▸ DIRECTIONS FOR THIS TASK: Down to the last line, reproduce the data that follows, but skip the pictures.
-------- SUPPLIED DATA
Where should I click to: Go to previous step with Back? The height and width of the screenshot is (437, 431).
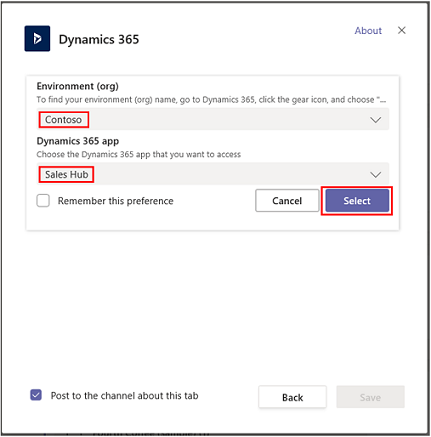click(x=292, y=397)
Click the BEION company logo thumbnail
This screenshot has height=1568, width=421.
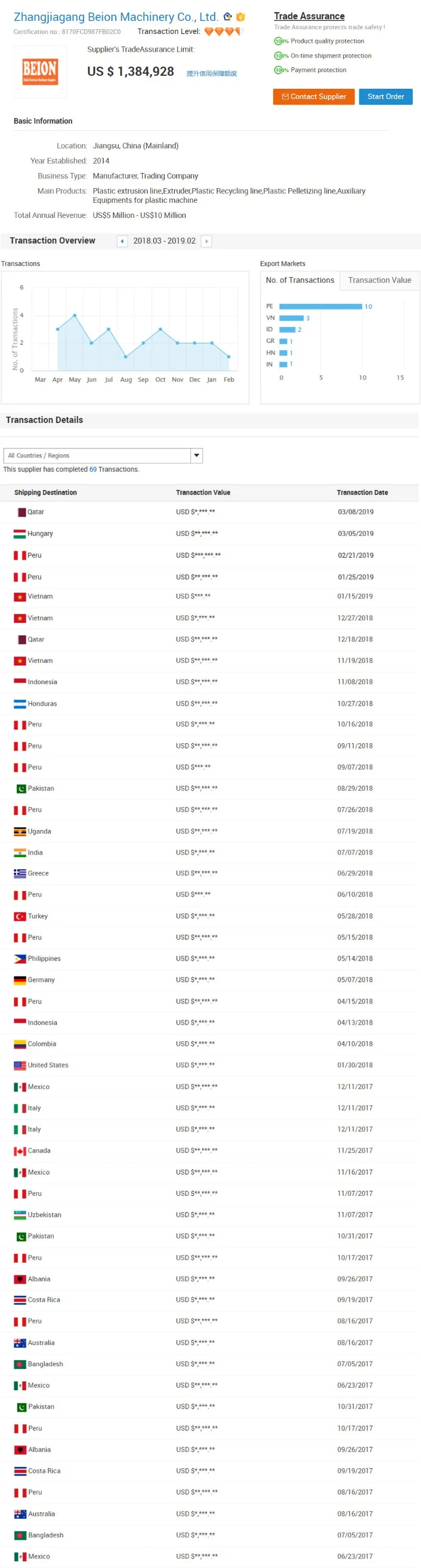pyautogui.click(x=40, y=72)
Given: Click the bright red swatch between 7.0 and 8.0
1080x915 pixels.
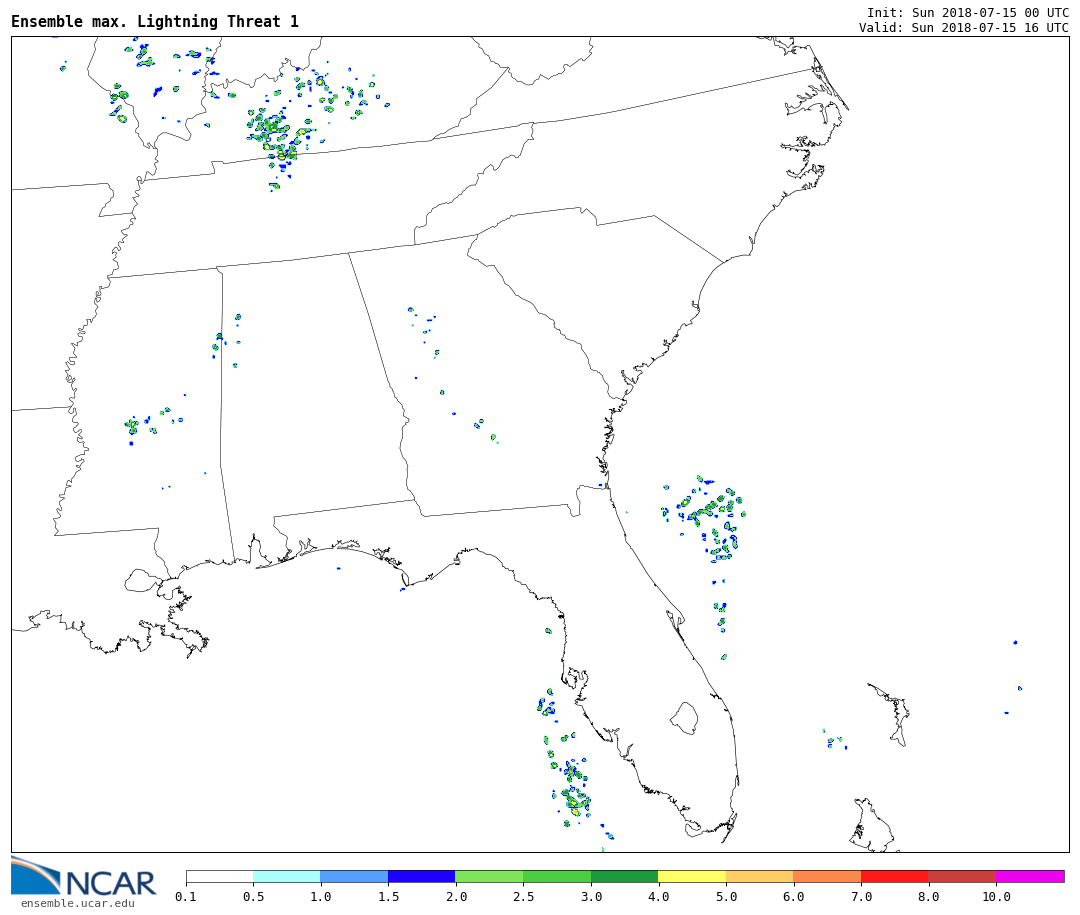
----------------
▸ OUTPUT FOR THIS TASK:
Where should I click to: Go to previous step with Back? The height and width of the screenshot is (437, 431).
click(x=292, y=397)
Click the BEION company logo thumbnail
This screenshot has height=1568, width=421.
pyautogui.click(x=40, y=72)
Given: Click the bright red swatch between 7.0 and 8.0
1080x915 pixels.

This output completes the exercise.